There were quite a few words that seem to carry a sense of symbolism which I am not sure what it means but seems important to the plot of the story. For instance, words like rupture, fissure, murder, disintegrate, fatal, rift, rip are used as descriptions. All these words that seem to have strong –maybe aggressive — connotations are used to describe his relationship, words, and himself. These somehow allow for the reader to identify the narrator’s emotions of how things are falling apart all around him. It seems to illustrate how the falling apart of the narrator’s world is not passive but aggressive destruction of what he has known. Additionally, there is also the use of fire and sun. He describes this new world as one that is bright like fire and to come into the sun. Both indicate a sense of burning and passion. I don’t necessarily understand how they are used effectively. but they allow for the reader to attempt to grasp this feeling that the narrator is having over finding this new world. I also sense that there were some religious inclinations in this story, by the way in which the narrator talks about the afterlife, angles, and heaven.

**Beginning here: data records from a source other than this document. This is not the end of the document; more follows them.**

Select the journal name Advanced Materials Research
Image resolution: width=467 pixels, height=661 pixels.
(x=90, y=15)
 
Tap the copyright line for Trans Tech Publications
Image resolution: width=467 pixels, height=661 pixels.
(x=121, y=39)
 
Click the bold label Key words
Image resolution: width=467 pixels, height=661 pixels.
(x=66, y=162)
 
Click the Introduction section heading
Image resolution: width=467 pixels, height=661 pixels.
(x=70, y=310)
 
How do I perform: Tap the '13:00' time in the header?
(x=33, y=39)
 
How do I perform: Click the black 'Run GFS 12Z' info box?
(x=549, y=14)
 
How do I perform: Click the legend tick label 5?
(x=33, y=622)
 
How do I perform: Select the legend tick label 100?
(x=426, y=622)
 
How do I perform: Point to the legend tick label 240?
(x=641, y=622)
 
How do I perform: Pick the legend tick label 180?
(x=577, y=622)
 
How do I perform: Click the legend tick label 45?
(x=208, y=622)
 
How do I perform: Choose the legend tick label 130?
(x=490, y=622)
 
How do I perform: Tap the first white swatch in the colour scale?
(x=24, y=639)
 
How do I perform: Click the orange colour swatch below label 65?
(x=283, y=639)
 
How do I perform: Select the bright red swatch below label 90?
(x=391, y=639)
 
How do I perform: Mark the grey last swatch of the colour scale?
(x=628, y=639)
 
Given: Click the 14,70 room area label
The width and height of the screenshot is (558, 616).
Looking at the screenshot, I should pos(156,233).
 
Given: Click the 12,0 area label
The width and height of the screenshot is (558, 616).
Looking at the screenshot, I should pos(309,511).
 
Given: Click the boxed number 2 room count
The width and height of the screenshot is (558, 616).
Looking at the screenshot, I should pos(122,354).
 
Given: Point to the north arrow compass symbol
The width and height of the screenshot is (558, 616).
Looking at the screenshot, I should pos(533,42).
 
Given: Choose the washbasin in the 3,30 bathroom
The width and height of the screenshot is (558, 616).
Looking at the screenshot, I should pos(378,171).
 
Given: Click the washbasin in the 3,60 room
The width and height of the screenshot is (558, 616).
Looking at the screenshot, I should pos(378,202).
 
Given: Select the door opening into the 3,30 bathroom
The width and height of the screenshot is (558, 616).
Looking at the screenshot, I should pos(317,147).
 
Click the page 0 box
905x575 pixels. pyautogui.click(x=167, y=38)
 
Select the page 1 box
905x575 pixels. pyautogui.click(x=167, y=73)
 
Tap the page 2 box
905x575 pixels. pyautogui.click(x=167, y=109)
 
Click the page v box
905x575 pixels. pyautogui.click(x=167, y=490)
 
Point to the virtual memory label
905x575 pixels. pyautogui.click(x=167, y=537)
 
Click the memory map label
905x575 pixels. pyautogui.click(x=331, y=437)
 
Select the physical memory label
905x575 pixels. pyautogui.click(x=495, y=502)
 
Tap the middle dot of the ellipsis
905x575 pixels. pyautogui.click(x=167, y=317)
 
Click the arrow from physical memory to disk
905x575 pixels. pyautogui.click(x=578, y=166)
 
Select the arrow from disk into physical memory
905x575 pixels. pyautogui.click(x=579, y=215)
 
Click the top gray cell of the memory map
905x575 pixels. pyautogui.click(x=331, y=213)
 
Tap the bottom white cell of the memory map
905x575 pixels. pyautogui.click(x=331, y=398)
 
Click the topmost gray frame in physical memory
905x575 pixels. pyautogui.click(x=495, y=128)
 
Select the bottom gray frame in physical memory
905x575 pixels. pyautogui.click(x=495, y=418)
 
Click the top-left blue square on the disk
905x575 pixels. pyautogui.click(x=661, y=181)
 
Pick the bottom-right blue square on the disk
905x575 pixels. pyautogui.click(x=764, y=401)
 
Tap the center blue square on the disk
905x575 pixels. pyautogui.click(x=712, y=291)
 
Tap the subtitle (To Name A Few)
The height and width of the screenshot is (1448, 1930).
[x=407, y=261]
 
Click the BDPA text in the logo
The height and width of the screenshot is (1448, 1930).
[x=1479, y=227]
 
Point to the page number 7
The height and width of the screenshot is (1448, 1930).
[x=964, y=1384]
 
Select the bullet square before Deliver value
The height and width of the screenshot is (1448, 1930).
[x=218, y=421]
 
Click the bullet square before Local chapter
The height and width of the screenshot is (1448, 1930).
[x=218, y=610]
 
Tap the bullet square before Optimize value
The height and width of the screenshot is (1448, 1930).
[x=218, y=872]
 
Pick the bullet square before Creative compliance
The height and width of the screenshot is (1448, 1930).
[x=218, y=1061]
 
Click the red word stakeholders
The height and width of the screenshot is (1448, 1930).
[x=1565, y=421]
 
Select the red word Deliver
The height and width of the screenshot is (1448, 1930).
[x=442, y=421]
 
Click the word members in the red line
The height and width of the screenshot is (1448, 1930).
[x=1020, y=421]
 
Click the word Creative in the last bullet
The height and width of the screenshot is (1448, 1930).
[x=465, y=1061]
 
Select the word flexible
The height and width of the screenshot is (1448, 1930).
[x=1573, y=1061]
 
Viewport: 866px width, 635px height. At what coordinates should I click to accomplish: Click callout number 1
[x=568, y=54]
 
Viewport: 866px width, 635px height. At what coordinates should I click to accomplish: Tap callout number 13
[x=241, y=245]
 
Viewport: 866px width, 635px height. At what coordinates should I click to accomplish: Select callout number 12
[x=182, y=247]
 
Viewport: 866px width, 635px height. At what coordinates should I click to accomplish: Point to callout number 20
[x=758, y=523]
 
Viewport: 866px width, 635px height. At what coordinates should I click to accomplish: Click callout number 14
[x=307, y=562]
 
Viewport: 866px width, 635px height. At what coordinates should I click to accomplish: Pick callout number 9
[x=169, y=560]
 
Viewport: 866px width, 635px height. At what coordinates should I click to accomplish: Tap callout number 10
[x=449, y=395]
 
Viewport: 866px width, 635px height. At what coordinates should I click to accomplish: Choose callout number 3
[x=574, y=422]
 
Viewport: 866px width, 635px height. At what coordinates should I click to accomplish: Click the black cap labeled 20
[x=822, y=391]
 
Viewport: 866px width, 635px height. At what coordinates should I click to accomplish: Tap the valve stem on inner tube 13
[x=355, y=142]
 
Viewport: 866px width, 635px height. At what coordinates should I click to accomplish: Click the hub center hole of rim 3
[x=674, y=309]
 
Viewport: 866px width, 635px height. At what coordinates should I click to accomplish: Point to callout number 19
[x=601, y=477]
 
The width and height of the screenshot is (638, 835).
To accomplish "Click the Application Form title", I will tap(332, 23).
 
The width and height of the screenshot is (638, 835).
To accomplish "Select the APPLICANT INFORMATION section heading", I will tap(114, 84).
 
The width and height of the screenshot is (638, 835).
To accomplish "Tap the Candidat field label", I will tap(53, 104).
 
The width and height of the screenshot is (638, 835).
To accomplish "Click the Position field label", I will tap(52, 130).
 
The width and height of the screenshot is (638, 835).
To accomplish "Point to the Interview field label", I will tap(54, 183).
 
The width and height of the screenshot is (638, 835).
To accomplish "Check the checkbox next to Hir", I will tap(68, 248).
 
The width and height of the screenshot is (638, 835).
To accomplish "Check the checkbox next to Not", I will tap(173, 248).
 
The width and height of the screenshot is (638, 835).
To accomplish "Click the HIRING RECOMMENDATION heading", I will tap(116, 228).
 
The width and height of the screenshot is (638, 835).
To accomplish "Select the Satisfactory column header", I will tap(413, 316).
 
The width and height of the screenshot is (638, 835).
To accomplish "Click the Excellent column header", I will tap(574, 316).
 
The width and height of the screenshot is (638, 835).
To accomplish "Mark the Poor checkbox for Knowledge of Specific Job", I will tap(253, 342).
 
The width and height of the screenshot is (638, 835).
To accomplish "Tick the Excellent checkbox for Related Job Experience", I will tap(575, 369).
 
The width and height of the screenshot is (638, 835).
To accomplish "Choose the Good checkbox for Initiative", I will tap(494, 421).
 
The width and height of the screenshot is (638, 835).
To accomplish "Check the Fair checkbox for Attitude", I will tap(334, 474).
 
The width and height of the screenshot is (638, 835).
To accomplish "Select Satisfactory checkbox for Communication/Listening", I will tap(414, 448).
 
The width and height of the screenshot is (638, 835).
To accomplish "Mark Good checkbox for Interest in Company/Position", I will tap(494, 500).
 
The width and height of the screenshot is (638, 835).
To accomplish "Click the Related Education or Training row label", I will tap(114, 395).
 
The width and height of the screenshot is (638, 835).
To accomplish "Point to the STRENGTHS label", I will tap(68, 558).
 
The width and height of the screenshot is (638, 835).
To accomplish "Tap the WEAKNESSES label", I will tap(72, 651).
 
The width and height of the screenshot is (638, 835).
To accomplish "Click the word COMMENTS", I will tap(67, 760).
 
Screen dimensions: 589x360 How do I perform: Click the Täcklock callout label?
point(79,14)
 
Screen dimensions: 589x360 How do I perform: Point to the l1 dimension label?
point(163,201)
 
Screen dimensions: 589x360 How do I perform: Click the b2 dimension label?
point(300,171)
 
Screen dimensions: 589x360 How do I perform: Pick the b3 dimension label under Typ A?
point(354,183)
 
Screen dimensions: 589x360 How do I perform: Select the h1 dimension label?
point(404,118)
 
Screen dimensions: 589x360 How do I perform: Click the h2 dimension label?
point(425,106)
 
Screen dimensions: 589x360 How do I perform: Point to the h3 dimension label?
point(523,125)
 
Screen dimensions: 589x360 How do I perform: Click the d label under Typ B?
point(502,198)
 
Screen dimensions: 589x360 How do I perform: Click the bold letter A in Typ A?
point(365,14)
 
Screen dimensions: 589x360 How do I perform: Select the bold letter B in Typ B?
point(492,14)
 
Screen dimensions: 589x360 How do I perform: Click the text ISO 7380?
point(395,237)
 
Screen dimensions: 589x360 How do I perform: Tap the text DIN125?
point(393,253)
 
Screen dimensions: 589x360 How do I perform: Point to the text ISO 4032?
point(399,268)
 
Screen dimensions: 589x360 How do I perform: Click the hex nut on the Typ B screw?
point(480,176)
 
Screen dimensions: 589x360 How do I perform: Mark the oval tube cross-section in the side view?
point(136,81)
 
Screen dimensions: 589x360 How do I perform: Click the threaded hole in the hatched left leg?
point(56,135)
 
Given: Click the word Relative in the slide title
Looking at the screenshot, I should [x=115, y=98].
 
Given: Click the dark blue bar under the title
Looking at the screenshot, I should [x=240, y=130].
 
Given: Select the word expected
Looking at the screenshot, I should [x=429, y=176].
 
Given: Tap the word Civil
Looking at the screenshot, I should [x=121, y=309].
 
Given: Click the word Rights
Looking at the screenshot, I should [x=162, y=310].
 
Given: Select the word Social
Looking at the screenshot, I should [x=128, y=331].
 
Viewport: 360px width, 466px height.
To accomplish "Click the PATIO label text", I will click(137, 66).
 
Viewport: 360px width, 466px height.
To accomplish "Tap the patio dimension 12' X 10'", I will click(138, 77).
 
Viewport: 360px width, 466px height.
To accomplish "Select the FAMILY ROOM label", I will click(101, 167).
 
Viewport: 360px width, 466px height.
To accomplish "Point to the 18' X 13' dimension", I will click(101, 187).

Finally, it was difficult for me to find this necessarily fantastical, because this seems to me to be in the realm of possibilities. It does not seem to be impossible for someone to find a sense of closure or enlightenment from silence. Additionally, these sensations the narrator feels from not using words could be real or could be imagined. It is not evident that what the narrator is going through is the actual manifestation of not having words, or if he simply is feeling as if these things, like his hand melting, are actually happening.